HMRC allowed access to debtors’ bank accounts
13/07/2015
Under new rules written into the summer Budget but not announced by George Osborne in his speech, HMRC are allowed to recover tax and tax credit debts directly from debtors' bank and building society accounts, including funds held in cash ISAs.
Direct Recovery of Debts will means HMRC will be able to recover money directly from peoples bank accounts without their permission if they owe £1,000 or over.
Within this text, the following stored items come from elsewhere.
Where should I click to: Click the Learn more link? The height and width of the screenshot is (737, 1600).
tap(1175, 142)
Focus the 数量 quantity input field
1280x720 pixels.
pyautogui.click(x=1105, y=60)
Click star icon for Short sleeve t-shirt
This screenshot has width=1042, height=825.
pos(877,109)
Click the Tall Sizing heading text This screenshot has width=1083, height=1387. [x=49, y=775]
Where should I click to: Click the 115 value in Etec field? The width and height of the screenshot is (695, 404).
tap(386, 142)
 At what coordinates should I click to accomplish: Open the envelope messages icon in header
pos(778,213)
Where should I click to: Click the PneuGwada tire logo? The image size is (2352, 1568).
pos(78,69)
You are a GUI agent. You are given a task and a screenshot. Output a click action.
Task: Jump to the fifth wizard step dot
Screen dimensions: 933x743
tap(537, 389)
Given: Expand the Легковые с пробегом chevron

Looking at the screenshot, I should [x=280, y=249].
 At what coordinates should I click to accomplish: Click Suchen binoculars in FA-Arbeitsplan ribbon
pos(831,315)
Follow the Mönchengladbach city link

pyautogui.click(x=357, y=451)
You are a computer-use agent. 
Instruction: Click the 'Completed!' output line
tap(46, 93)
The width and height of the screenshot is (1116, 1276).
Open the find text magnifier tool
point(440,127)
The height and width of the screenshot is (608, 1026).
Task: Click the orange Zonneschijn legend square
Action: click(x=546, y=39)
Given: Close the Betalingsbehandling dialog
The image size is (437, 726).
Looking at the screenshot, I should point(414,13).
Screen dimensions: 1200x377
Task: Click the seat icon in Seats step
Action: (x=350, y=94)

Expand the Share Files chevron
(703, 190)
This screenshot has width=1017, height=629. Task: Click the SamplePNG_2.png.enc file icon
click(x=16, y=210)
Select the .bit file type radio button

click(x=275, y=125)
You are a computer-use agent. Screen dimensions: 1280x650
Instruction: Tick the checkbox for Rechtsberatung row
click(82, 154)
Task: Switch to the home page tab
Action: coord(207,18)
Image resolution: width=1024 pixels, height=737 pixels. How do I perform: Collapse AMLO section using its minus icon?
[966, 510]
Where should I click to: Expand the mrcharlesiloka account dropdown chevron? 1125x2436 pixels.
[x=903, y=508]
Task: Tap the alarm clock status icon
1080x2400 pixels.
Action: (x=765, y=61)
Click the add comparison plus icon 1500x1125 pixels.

They also have the power to freeze all but £5,000 of a persons assets.
A “hold notice” will be issued to an individual who owes more than £1,000 in tax, but if they do not react in time, HMRC will serve a deduction notice and will force the bank to transfer the requested funds.
The Budget document said:
"Having widely consulted, this measure will be subject to robust safeguards including a county court appeal process and a face-to-face visit to every debtor before they are considered for debt recovery through this measure."
The Taxpayers Alliance has (TPA) has hit back at this rule change, claiming they “fly in the face of Magna Carta”.
In a report commissioned by the TPA, barrister Francis Hoar said:
“The greatest legacy of the Magna Carta is the principle that the executive is subject to the law as much as the people, and yet the direct recovery legislation places the Crown in a superior position to individuals and businesses.
“Most dangerously of all, it treats individual property as the property of the state once the state has determined it so.”
A spokesperson for HMRC said:
“The direct recovery of debt provisions tackle only a small number of people who simply refuse to pay the tax due even though they are well able to. It is not about forcing money out of those who have cashflow problems.”